William E. McGintee, the town supervisor, dismissed such complaints of
bias as "nonsense."

"We don't have a large influx of illegal immigrants from Russia," he
said. "We have Ecuadoreans, we have Peruvians, we have Mexicans. We
don't know who is living in those houses; we get complaints, and it's
complaint-driven."
But the limited effect of such complaints only heightens the frustration
of residents like Lucinda Murphy, a registered nurse who volunteered
that she and her husband, Sean, a television news producer, had often
called the police about cars parked at the Leons'.

Ms. Murphy, who has three children, voiced larger misgivings about
illegal immigrants with children in the local school. She called them
"freeloaders."

"I'm paying taxes, they're not," she said. "Yet their kids still get to
go to school with the privileges of my kids. I resent it."

City dwellers with weekend houses on Copeces Lane have also complained
about the Leons, upset that property values could be hurt by the
less-upscale Latinos, said Richard Dunn, 65, an East Hampton teacher.

"This is a town that's driven by money and real estate," he said.
"People who are so concerned about Latinos feel they're being driven
out."

His own house is cleaned by Adriana Leon and her mother. "I have nothing
but good feelings for them," he said.
On the morning of the raid, Mr. Aguilar, 40, had already left for work.
He returned to find the shaken family reading the Bible together in the
kitchen.

For a time, the house became a gathering place for immigrants rounded up
at other houses that morning, who were mostly released with notices to
appear at deportation proceedings. Their accounts of the raids
galvanized a group of local clergy, Hispanic activists and even a
religious organization based in Costa Rica that flew in counselors.

"It would appear that in the war against terrorism, agents of our nation
are now acting in the role of terrorizers," the group of local clergy,
East End Clergy Concerned, wrote their congressman in a letter asking
for an investigation.
Mr. Aguilar tried to file a complaint about the raid with the town
police but was rebuffed. "We don't conduct investigations on another law
enforcement agency," Todd Sarris, the chief of police, explained.
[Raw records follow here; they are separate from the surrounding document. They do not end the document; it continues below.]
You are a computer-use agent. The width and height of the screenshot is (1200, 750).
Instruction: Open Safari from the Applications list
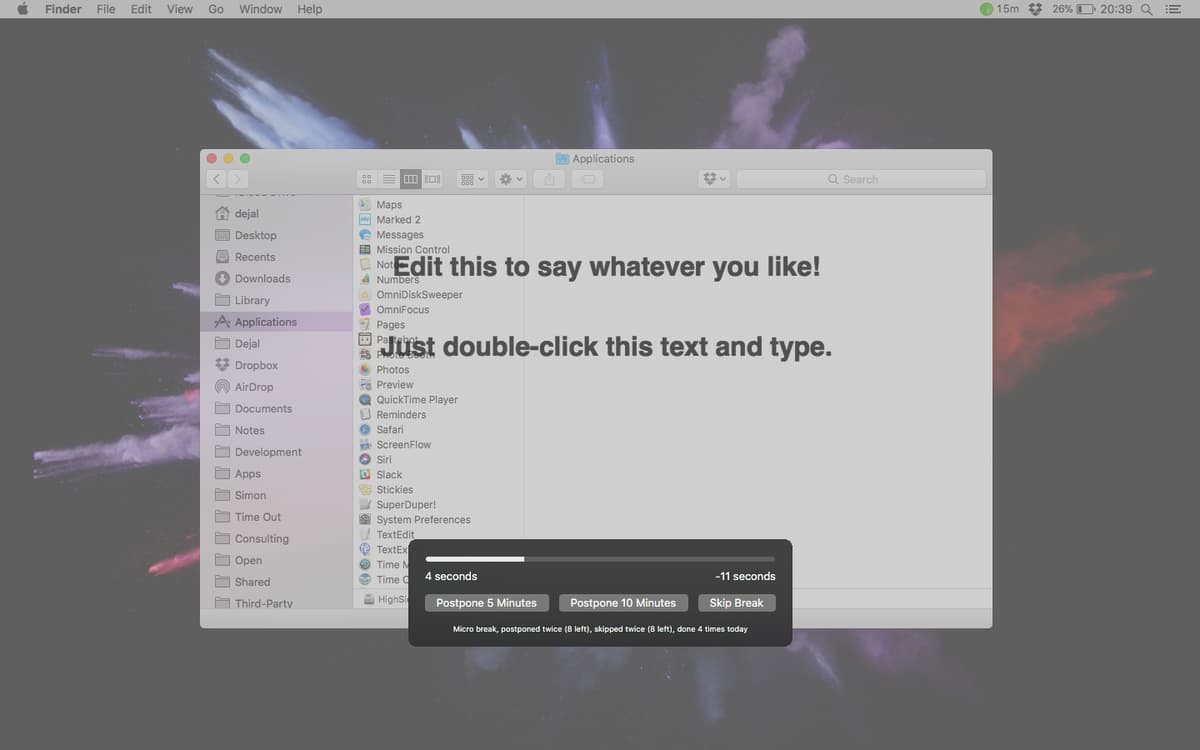tap(389, 429)
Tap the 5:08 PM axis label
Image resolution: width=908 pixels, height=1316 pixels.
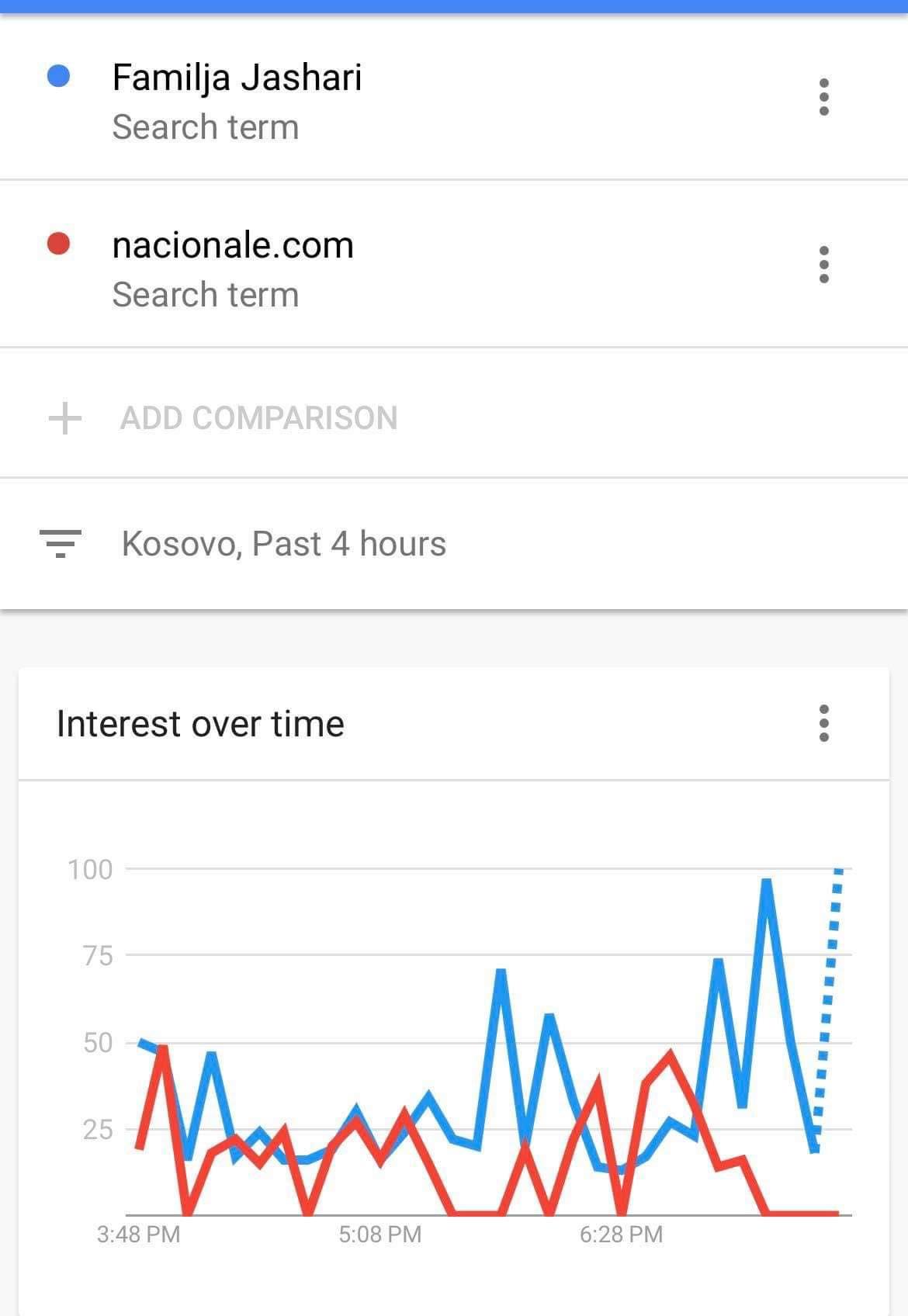(380, 1234)
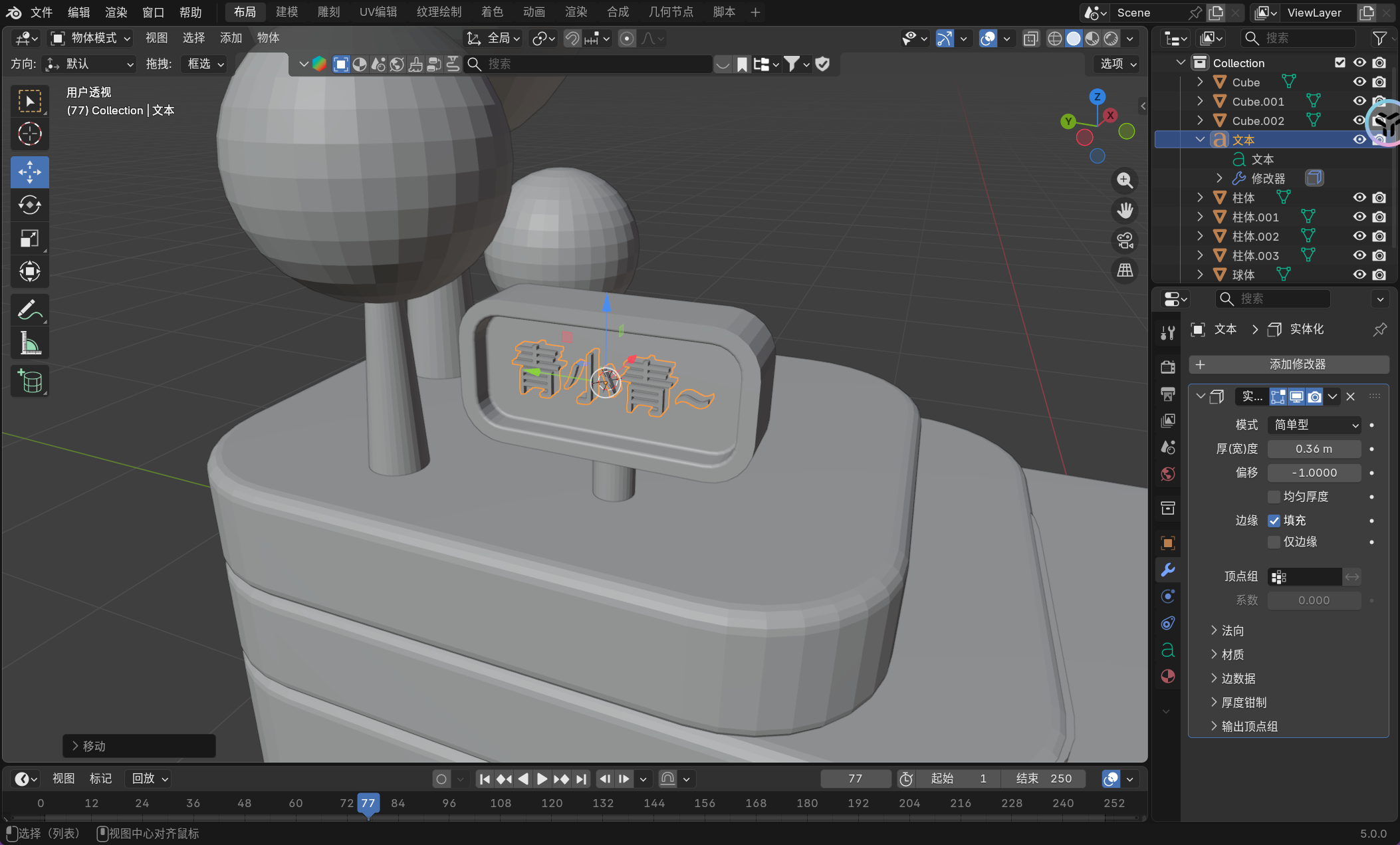
Task: Pick the Measure ruler tool
Action: pos(29,344)
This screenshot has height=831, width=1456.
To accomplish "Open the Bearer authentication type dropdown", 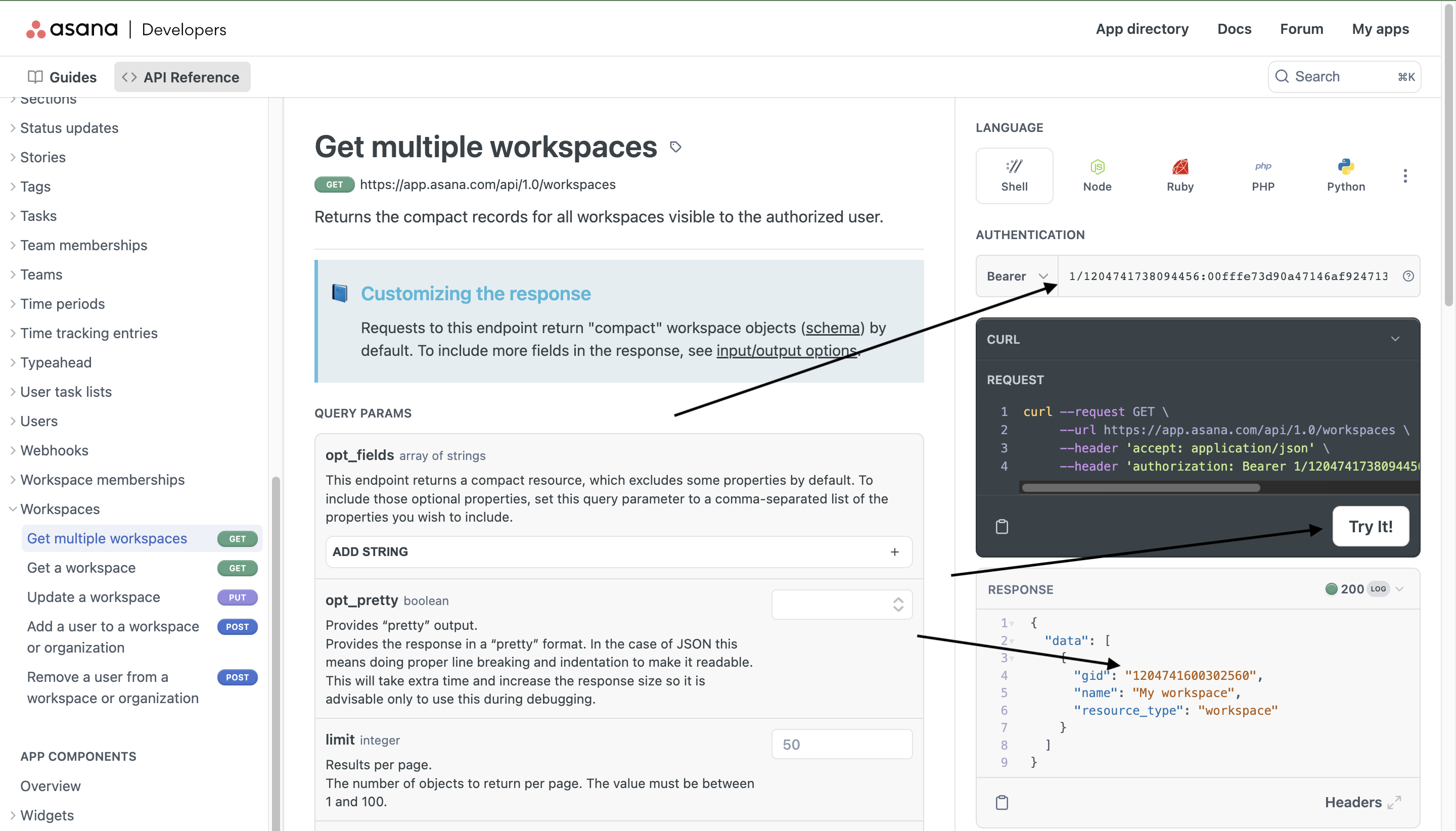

Nor was the raid a mistake, said Christopher Shanahan, director of
deportation and removal for Immigration and Customs Enforcement in the
New York region.

"We would like to find fugitive aliens at 100 percent of the locations
we go to, but it's not an exact science," he said.

No records are kept to show how often the teams find the fugitives they
are seeking. And the rules for the searches are murky.

Unlike a criminal search warrant, which requires a judge to review the
evidence and find probable cause for a search, the "administrative
warrant" used by immigration agents is approved only by the team's
supervisor - and is valid only with the consent of the occupants, Mr.
Shanahan said.

But in what he described as standard practice, that consent bears little
resemblance to what laymen or constitutional scholars expect. Once
Erica's grandmother let agents over the threshold, Mr. Shanahan said,
there was no turning back.
"Due to officer safety needs, they can look into other areas, to clear
rooms," he said. But he added: "If officers did something to humiliate
people, I want to know about it. We are very adamant that we want our
officers to be professional."

On a recent afternoon, back from a seventh-grade civics lesson on the
separation of powers, Erica spoke about what had changed since the raid.

"My mom wanted me to sleep in her room so I wouldn't be scared," she
said. "Sometimes, we have heard, they take parents away from the
children, or they take children from the parents."

When the agents left, she remembered, "they said they might come back."